In the UK, women stop being invited for screenings when they reach 70, but this does not mean that they are no longer susceptible to the disease. The centre found a “considerable incidence” of breast cancer in the over-75s and 48 per cent of cases in the UK are in those of 65 or more.

Due to the fact that scanning for breast cancer can save lives, experts claim that the benefits of offering it to those over 75 far outweigh any disadvantages. This was confirmed in the Elizabeth Wende Center research, which analysed the results from 763,256 mammography exams.

Despite women over 75 representing a small proportion of the scans, some 16 per cent were diagnosed with breast cancer. This equated to 616 people, who could then go on to have potentially life-saving treatment for the disease.

Further corroboration is found in data collected by Cancer Research UK, which shows that 25 per cent of breast cancer cases are found in women over 75. While the NHS invites women for screenings every three years from the age of 50 to 70, the American Cancer Society recommends checking between 45 and 75.

When routine screening comes to an end, the responsibility to get checked then falls with individuals. They can arrange to have a mammogram through their doctor, but not everyone will realise that it’s necessary.

Dr Emma Pennery, clinical director at Breast Cancer Care, told the Mail Online: “We regularly hear from women on our helpline who have been left in the dark about routine mammograms continuing past 70, when invitations to attend stop.

“They think they are no longer at risk of breast cancer. In fact, breast cancer risk increases with age and older women can request to continue routine screening up to any age.

“Screening remains our best tool for detecting breast cancer at the earliest possible stage so it’s crucial that every woman eligible has all the information to make an empowered decision about whether to attend.”

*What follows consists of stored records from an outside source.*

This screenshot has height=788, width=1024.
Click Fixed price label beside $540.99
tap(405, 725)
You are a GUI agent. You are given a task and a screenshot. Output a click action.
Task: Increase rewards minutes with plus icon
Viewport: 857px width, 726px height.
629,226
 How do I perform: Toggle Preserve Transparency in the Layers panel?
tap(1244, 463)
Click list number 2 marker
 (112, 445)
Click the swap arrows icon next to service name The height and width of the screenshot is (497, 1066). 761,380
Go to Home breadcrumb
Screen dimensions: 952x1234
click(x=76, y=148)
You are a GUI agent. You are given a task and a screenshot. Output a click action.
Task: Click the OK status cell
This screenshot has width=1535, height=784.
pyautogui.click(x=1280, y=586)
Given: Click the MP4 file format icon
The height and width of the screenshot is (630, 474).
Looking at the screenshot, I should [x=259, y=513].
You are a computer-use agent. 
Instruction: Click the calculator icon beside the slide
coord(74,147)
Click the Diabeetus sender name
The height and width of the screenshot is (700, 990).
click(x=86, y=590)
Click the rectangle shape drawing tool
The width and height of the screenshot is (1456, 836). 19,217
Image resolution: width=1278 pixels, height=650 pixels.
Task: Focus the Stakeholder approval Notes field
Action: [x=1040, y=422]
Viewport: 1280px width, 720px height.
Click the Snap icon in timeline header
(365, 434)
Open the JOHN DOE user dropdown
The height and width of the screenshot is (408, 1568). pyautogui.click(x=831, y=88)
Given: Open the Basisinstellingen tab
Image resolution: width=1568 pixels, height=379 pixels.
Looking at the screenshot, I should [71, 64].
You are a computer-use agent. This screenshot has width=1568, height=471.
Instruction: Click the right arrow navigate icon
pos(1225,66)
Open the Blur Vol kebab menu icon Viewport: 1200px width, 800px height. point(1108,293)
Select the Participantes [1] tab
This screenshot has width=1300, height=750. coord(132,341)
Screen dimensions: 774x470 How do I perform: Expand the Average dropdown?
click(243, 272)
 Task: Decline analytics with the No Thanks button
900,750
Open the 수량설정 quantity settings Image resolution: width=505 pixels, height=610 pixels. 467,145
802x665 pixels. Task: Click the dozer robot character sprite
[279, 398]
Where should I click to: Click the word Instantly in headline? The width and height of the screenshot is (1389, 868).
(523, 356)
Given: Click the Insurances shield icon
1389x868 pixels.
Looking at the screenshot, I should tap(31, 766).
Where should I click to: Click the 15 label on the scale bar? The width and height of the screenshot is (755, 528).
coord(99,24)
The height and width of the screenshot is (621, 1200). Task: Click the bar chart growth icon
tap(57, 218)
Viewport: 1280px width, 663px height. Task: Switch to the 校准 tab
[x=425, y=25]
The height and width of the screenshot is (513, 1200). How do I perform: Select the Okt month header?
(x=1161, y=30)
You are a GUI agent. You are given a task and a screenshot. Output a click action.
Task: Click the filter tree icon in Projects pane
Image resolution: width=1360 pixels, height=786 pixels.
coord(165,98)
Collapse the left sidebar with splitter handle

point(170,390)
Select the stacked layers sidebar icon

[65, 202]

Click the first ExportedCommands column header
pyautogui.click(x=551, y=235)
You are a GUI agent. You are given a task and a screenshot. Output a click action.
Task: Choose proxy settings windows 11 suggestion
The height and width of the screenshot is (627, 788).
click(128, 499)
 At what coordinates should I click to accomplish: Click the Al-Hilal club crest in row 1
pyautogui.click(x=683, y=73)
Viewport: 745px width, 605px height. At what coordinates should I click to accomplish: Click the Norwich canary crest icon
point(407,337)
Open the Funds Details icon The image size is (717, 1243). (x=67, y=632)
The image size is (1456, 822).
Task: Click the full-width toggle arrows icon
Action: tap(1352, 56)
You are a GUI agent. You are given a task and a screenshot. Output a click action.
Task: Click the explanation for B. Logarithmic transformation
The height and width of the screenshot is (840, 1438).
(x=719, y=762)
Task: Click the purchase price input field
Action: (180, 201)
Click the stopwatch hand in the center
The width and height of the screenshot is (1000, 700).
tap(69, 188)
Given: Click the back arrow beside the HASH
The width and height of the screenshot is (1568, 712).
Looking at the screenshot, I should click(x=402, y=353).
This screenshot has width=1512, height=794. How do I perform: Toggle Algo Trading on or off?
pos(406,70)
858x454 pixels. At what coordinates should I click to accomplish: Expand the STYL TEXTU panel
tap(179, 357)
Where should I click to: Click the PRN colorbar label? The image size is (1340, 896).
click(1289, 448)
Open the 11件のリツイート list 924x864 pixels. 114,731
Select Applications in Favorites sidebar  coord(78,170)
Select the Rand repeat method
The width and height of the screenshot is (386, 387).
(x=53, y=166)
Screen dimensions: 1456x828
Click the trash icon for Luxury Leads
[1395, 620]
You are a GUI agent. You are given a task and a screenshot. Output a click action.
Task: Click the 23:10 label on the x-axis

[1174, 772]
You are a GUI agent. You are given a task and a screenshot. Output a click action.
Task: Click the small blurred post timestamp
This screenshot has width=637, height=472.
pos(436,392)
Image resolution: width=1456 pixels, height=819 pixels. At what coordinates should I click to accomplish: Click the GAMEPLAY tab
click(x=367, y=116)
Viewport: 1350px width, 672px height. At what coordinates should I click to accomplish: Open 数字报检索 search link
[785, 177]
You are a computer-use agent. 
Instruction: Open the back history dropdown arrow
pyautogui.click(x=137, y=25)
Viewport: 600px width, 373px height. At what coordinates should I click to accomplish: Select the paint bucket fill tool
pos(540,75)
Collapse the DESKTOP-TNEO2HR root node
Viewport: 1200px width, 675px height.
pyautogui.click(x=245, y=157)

The majority of the cancers detected in the study were found to be grade two or three, which means they grow quickly and spread easily. This makes early diagnosis important if they’re to be treated and the patient make a full recovery.

Dr Stamatia Destounis, who conducted the research, said that most of the tumours found in the over-75s during the curse of the study were invasive. This led to 98 per cent of them undergoing surgery as a result.

If you’re concerned that a female elderly relative is not have regular breast cancer screenings then be sure to talk to them about setting up a mammogram. Their GP will be able to help with the arrangements and it could save their life.